Exercise task
Extend the passage on additives for a photosensitive resin composition, picking up right after its final sentence.

Excerpted text

********************

Examples of the silane-based coupling agent may include trimethoxysilyl benzoic acid, 7-methacryloxypropyl trimethoxysilane, vinyl triacetoxysilane, vinyl trimethoxysilane, 7-isocyanate propyl triethoxysilane, 7-glycidoxy propyl trimethoxy silane, 3-epoxy cyclohexyl ethyl trimethoxy silane, etc., and these may be used alone or in mixtures of two or more.
The silane-based coupling agent may be contained in an amount of 0.01 to 10 parts by weight based on 100 parts by weight of the photosensitive resin composition. When the silane-based coupling agent is contained within the above-described range, adhesion, storability, etc. are excellent.
Additionally, the photosensitive resin composition may further include a surfactant, for example, a fluorine-based surfactant or a silicone-based surfactant for the effects of improving coating properties and preventing creation of defects, if necessary.
The fluorine-based surfactant may include fluorine-based surfactants commercially available under the names of: BM-1000®, BM-1100®, etc. from BM Chemie; Mega pack F 142D®, Mega pack F 172®, Mega pack F 173®, Mega pack F 183®, etc. from Dainippon Ink Kagaku Kogyo; Fluorad FC-135®, Fluorad FC-170C®, Fluorad FC-4130®, Fluorad FC-431® etc. from Sumitomo 3M Saffron S-112®, Saffron S-113®, Samron S-131®, Samron S-141®, Saffron S-145®, etc, from Asabi Grass; and SH-28PA®, SH-190®, SH-193®, SZ-6032®, SF-8428®, etc. from Toray Silicone.

********************

Data lines
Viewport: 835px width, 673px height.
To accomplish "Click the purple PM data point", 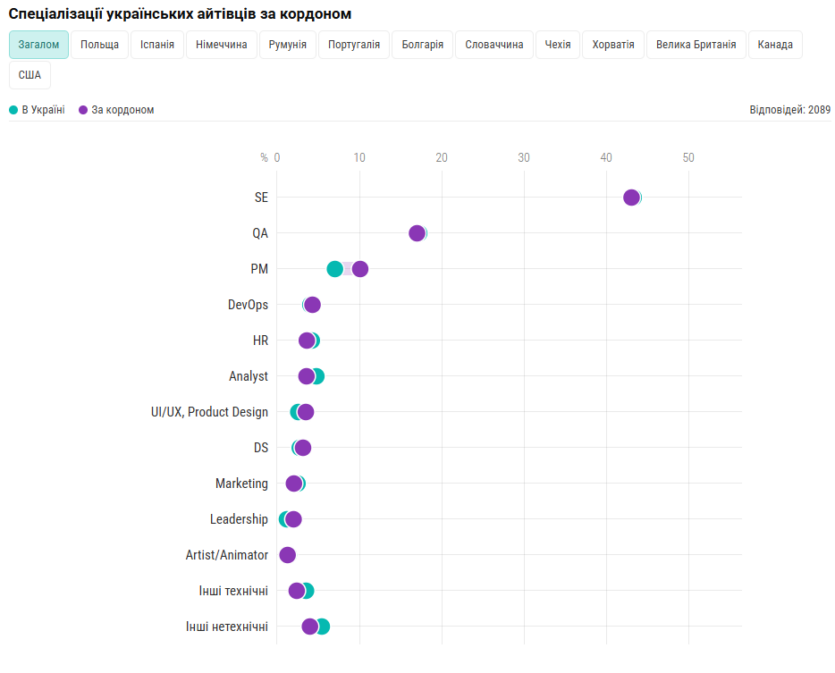I will coord(360,269).
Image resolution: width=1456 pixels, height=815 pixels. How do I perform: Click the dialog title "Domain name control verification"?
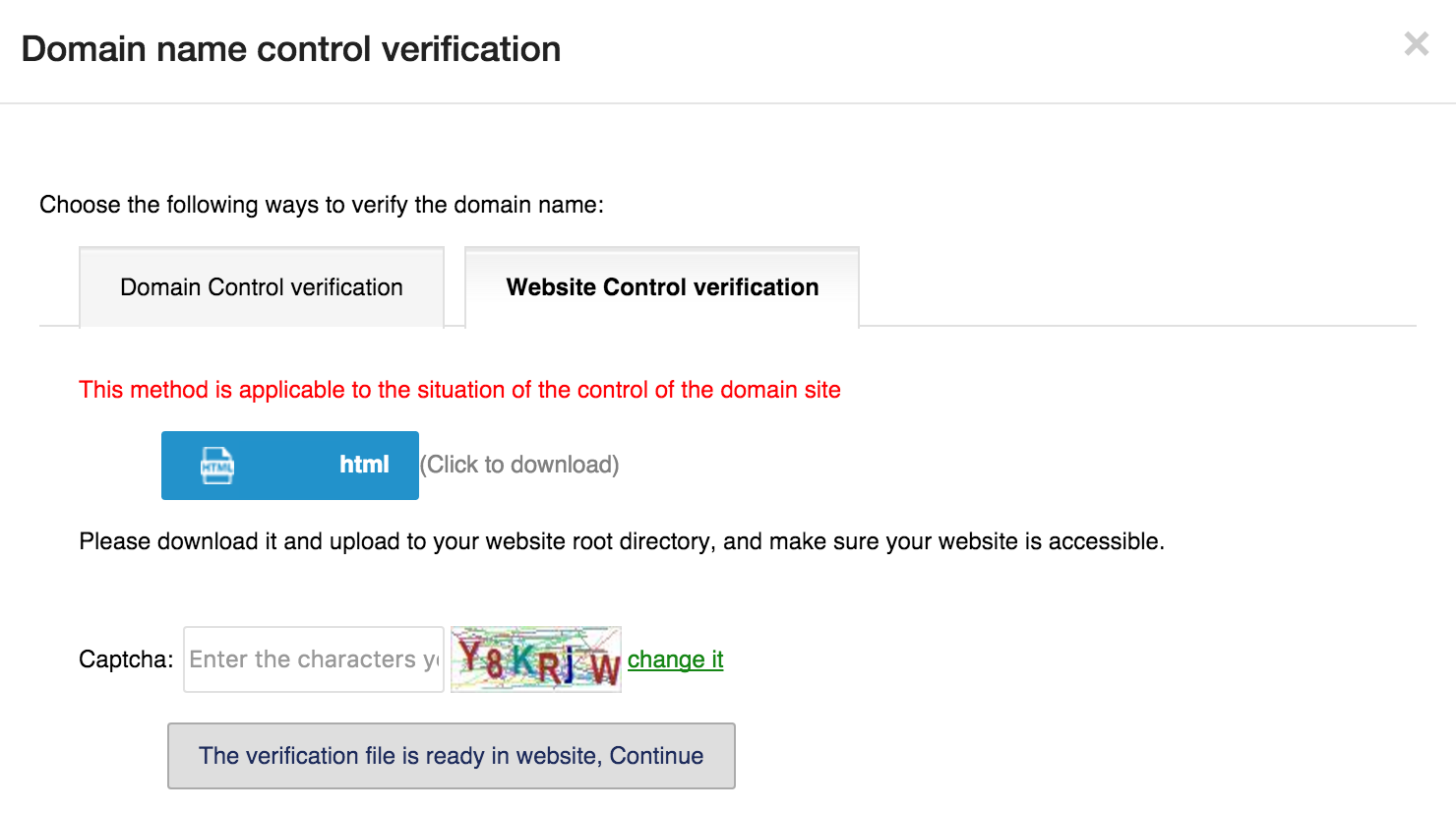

********************

Final answer
The surfactant may be used in an amount of 0.001 to 5 parts by weight based on 100 parts by weight of the photosensitive resin composition. When the surfactant is contained within the above-described range, coating uniformity may be secured, stains may not occur, and wetting to the glass substrate is excellent. Additionally, a certain amount of other additives such as antioxidants and stabilizers may be added to the photosensitive resin composition within a range that does not impair physical properties.
Another embodiment may perform a patterning on a pixel separation part of an organic light-emitting device electrode using the photosensitive resin composition described above.
Hereinafter, Synthetic Examples and Examples according to the present disclosure are specifically described, but these Synthetic Examples and Examples of the present disclosure are not limited thereto.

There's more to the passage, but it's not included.